Hugh McNeal
Private Hugh McNeal served in the Corps of Discovery and is remembered for several notable moments during the expedition. He accompanied Meriwether Lewis's advance party to Lemhi Pass in August 1805, where Lewis wrote that McNeal "stood with a foot on each side of this little rivulet and thanked his god that he had lived to bestride the mighty & heretofore deemed endless Missouri." He also had a dangerous encounter with a grizzly bear and narrowly escaped a potentially deadly situation in a Chinook village through the intervention of a friendly Native woman.
Biography
Hugh McNeal was a private in the Corps of Discovery remembered for two notable episodes. At Lemhi Pass on August 12, 1805, when Lewis reached the headwaters of the Missouri, McNeal “exultingly stood with a foot on each side of this rivulet and thanked his god that he had lived to bestride the mighty & heretofore deemed endless Missouri.”
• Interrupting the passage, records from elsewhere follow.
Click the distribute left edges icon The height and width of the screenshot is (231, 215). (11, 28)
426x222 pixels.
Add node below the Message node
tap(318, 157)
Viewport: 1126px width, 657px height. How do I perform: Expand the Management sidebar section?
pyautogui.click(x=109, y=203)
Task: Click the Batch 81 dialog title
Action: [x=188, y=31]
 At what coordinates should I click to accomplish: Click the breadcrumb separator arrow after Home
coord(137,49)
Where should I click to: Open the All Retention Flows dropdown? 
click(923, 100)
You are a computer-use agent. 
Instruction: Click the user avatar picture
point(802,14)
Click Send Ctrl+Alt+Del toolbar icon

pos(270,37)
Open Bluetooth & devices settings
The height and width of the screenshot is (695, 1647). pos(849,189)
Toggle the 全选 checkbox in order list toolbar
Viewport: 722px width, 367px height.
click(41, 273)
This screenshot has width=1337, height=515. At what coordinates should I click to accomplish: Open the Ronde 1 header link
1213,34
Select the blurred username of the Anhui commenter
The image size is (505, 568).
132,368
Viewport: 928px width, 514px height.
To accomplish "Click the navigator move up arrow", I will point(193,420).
McNeal also had a harrowing encounter with a grizzly bear. While traveling alone, he came upon a bear at close range. His horse threw him, and the bear approached. McNeal struck the bear on the head with his rifle, breaking the stock, then scrambled up a tree where he remained until the bear left after dark.
These vivid incidents make McNeal one of the more memorable minor characters in the expedition journals, despite his otherwise modest role.